You mentioned how the Swarthmore Libraries Internship helped to expose you to the library profession during your time there. How else has Swat helped shape your life professionally and personally?
Well I still talk to the librarians at Swarthmore and still have conversations with them about my career trajectory. I get a lot of guidance from them. And my involvement with the Swarthmore Libraries Internship program has also come full circle, as I’ve served as a mentor to more recent student interns.
But Swarthmore has impacted me in so many ways. For example, so much of my community organizing interest was born from my time at Swarthmore. Being involved in initiatives such as the minimum wage increase and disinvestment in oil at Swarthmore is where my work as a community organizer really began. And not to mention all of those conversations with my peers that really impacted me to think about how we share responsibility for young people in our communities. I’m thinking about those late-night conversations in the Parrish parlor about topics like trans-racial adoption and consent. All of those experiences helped shape my philosophy on how there’s a role for everybody in social movements, and our charge is to find our role in movements for social impact.
Any advice would you share with current and future alumni of color?

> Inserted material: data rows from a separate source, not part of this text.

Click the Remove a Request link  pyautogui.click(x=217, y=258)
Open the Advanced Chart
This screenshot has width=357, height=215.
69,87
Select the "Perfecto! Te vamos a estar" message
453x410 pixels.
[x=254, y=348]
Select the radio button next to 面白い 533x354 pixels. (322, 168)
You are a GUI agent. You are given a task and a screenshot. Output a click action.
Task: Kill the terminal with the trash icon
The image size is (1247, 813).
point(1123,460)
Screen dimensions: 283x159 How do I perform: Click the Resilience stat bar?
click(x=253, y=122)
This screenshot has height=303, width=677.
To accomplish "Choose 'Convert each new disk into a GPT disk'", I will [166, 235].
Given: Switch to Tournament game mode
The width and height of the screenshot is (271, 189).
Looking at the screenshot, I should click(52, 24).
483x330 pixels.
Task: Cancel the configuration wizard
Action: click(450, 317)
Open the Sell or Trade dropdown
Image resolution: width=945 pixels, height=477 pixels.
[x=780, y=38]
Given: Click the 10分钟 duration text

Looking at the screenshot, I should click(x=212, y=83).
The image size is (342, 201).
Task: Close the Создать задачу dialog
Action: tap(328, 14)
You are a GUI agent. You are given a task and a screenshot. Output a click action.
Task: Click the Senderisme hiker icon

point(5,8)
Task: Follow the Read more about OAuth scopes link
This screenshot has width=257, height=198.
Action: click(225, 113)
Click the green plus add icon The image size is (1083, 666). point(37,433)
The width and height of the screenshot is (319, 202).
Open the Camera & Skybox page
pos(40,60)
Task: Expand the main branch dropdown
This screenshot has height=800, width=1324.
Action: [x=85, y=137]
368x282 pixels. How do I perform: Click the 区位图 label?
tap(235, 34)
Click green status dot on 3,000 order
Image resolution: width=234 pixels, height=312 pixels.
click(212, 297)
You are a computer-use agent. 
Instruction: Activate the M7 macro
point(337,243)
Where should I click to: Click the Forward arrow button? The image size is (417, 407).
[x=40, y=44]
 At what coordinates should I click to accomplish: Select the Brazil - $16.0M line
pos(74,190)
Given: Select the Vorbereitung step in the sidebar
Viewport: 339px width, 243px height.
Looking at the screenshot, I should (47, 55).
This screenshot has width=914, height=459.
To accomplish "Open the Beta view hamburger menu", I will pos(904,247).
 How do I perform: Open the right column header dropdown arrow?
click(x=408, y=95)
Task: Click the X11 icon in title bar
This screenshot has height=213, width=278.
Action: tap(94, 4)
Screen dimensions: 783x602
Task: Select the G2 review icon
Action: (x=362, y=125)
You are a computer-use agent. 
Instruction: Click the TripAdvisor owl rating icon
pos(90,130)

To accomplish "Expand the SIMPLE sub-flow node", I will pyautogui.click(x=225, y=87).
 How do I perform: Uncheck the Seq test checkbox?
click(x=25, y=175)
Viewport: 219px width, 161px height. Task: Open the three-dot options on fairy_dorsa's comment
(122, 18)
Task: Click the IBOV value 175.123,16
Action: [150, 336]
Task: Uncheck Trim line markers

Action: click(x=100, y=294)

I feel like there are different kinds of students of color who attend PWIs like Swarthmore. There are those that just do their work so they can get out, and they may feel frustrated and disengaged from trying to make strong connections. And then there are those who try to soak up all that they can get, which includes making great connections. I feel like I am dealing with a lot of those students who are in the first category at my current school at the moment, so I mostly want to address Swarthmore students like them… If you’re at a small school like Swarthmore, there’s no guarantee you’ll find your comforting community there. Luckily, I was able to find mine early. But I’ve since learned that the world is so much bigger than where you are at a given moment and there is so much out there in the world for you. I want to tell those students, don’t worry if you didn’t find those people at Swarthmore — you will find them.